The DNR is the lead agency charged with preserving the state's natural resources, including waters that belong to all the people, according to the State Constitution's Public Trust Doctrine, yet we now know:
* That Walker's people chose not to refer the dumping and its multiple record-keeping violations to law enforcement, though the dumping took place several times on farm land near residential wells.
* That Walker's people chose to accept several thousand dollars of ticket payments instead, claiming it was the perpetrator's first offense and an innocent mistake.
* That the corporate officials and private-sector ideologues Walker put in charge at the DNR believe voluntary, self-regulation will keep polluters in line.
* That the perpetrator's operation of a different company had led to its referral by the DNR to the Department of Justice in 2008 and an eventual $240,000 fine.
* That the DNR has made a decision to cut back on air and water law violations and that Walker is comfortable with that.
* That the US EPA has taken the DNR heavily to task over its clean water monitoring before the human waste dumping case broke, finding:
75 "apparent omissions and deviations" from federal law in the rules used by the state to issue permits and regulate federal clean water laws. Among the deficiencies were several that are the result of regulation changes adopted under the Walker administration. The EPA, for example, questioned a Wisconsin regulation passed in May that would require state agencies to put water standards in place only if a law provides for it.Remember the Public Trust Doctrine? Read it, absorb its recognition of the importance of "cumulative impacts," and see whether you want Walker and the DNR to be 'enforcing' it through 2015?
And two weeks ago, the EPA asked the DNR to correct what it said was an inadequate annual list of impaired lakes and rivers by adding 99 bodies of water the state agency failed to include in its original listing.
Such rebukes are rare, said Todd Ambs, who stepped down in 2010 as head of the DNR's water division. "It's really unusual for the EPA to put anything critical in writing, let alone send a 75-point letter," Ambs said.
The court has ruled that DNR staff, when they review projects that could impact Wisconsin lakes and rivers, must consider the cumulative impacts of individual projects in their decisions. "

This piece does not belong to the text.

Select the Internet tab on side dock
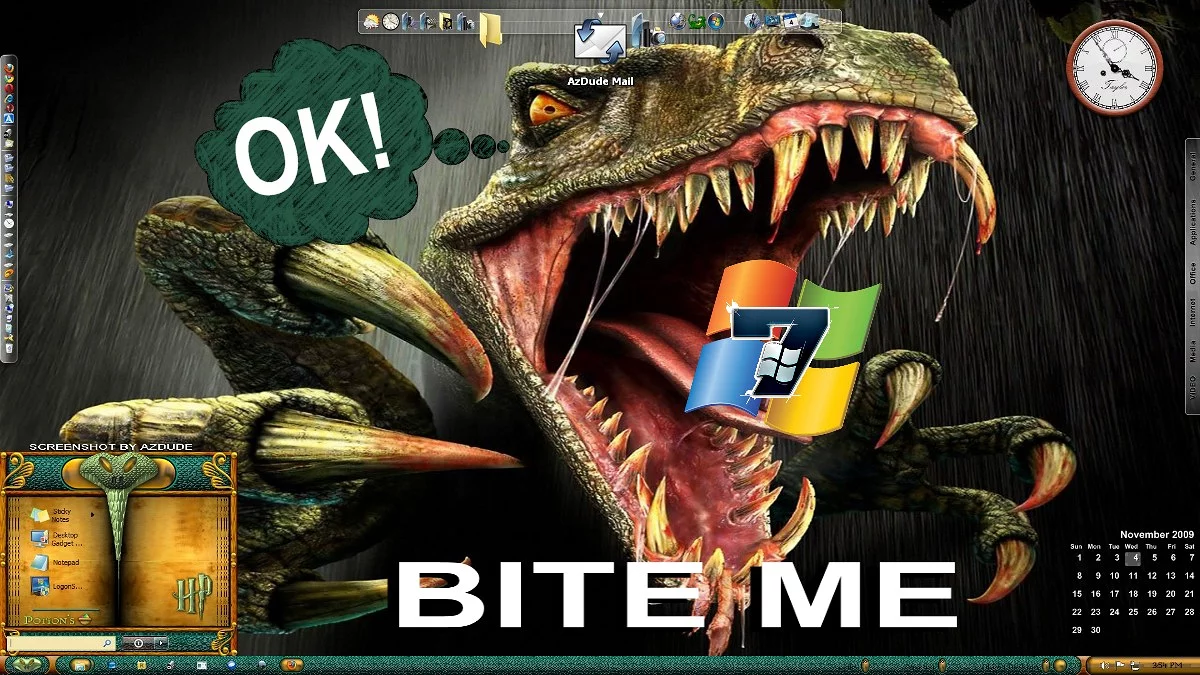 [1192, 316]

A little fill here and there may seem to be nothing to become excited about. But one fill, though comparatively inconsequential, may lead to another, and another, and before long a great body may be eaten away until it may no longer exist. Our navigable waters are a precious natural heritage, once gone, they disappear forever," wrote the Wisconsin State Supreme Court justices in their opinion resolving Hixon v. PSC.(2)What more do you need to know?